**Data provided:**
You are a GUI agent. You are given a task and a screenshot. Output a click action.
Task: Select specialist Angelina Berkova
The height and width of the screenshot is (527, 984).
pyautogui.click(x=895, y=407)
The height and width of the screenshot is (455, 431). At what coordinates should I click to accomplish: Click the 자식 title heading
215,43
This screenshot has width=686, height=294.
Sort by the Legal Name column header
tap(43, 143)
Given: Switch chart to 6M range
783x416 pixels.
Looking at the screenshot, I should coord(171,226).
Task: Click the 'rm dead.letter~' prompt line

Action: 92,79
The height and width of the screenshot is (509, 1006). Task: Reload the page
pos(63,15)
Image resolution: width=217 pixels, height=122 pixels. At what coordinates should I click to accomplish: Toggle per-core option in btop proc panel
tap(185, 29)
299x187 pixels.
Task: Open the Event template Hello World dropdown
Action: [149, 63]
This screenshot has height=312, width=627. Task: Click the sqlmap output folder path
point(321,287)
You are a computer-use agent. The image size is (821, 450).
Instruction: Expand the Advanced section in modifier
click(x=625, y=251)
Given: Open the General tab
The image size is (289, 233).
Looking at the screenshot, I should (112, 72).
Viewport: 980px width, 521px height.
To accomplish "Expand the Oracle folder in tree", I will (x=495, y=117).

...

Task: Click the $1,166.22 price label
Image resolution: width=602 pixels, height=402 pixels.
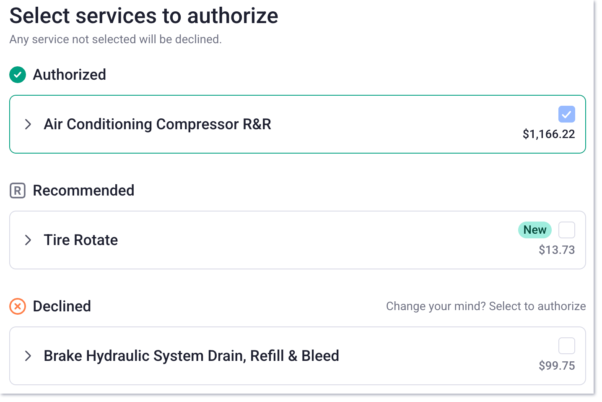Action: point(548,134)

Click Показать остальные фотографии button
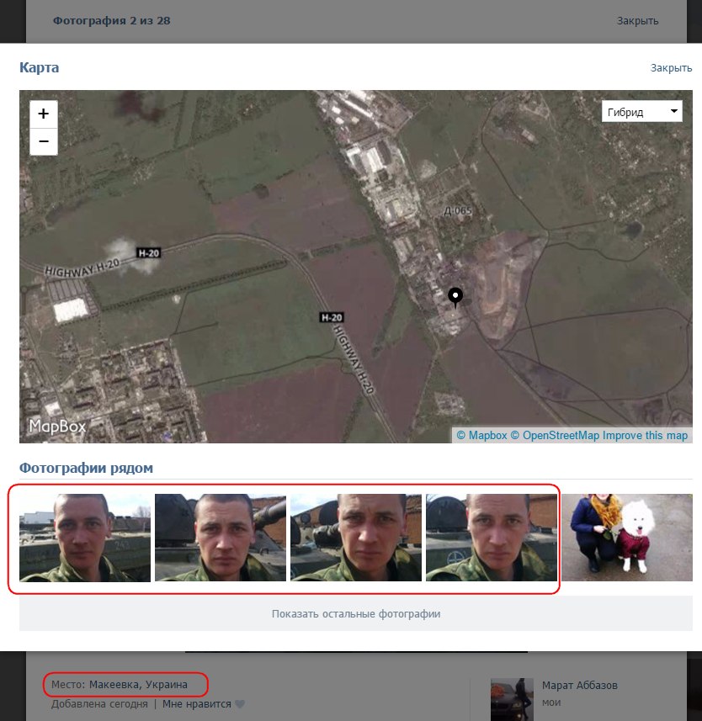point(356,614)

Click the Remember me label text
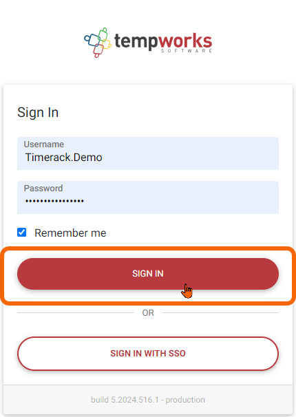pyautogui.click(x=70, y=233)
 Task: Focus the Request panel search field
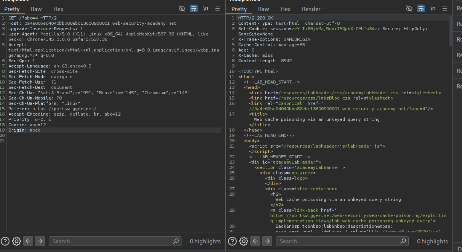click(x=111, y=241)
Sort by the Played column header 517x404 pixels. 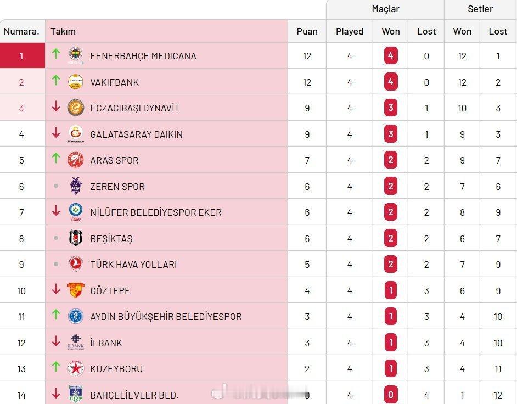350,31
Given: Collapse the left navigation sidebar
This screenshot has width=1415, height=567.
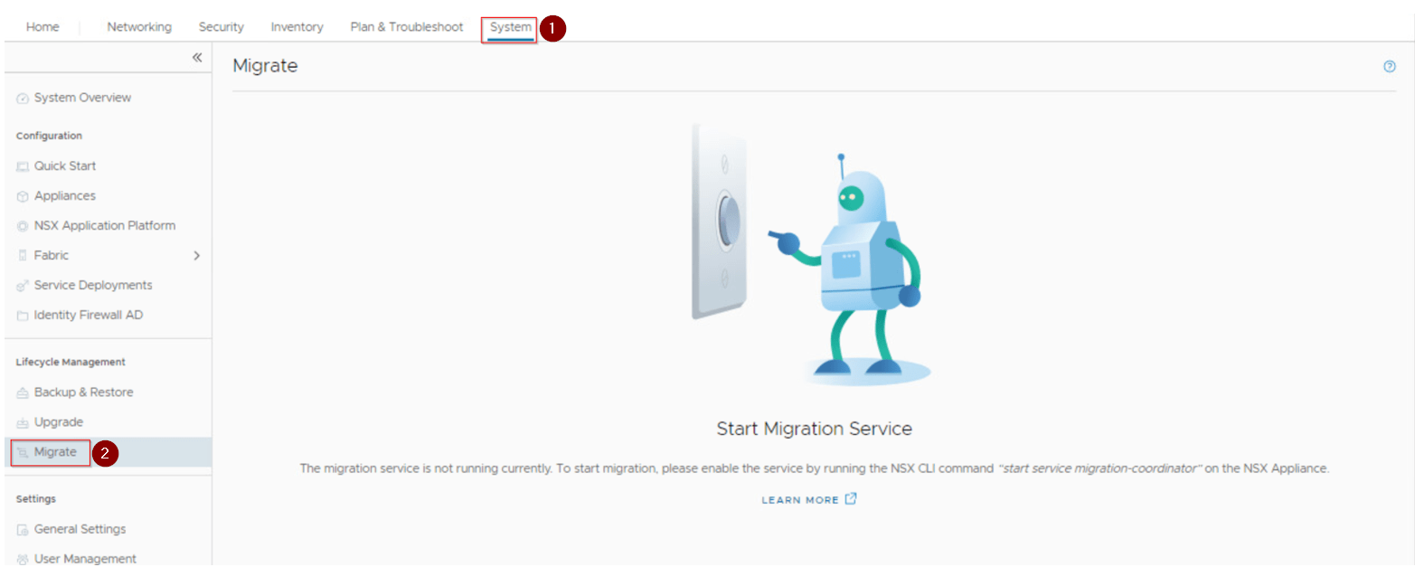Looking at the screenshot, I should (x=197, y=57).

---

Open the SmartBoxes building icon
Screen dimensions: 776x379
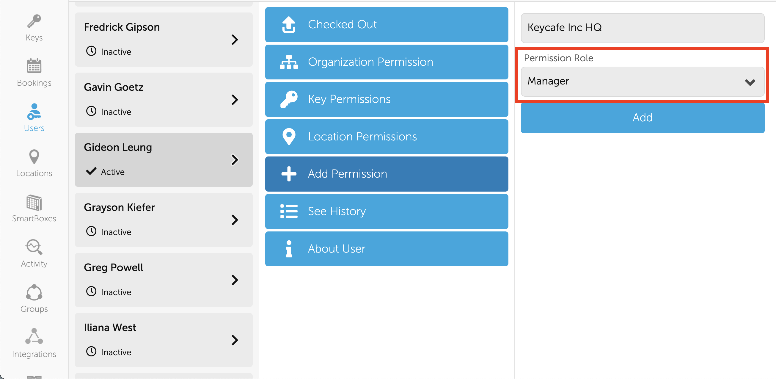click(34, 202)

**Task:**
Please go through the data above and copy every line that has the word "agent".

**Exercise output:**
You are a GUI agent. You are given a task and a screenshot. Output a click action.
You are a computer-use agent. The image size is (821, 450).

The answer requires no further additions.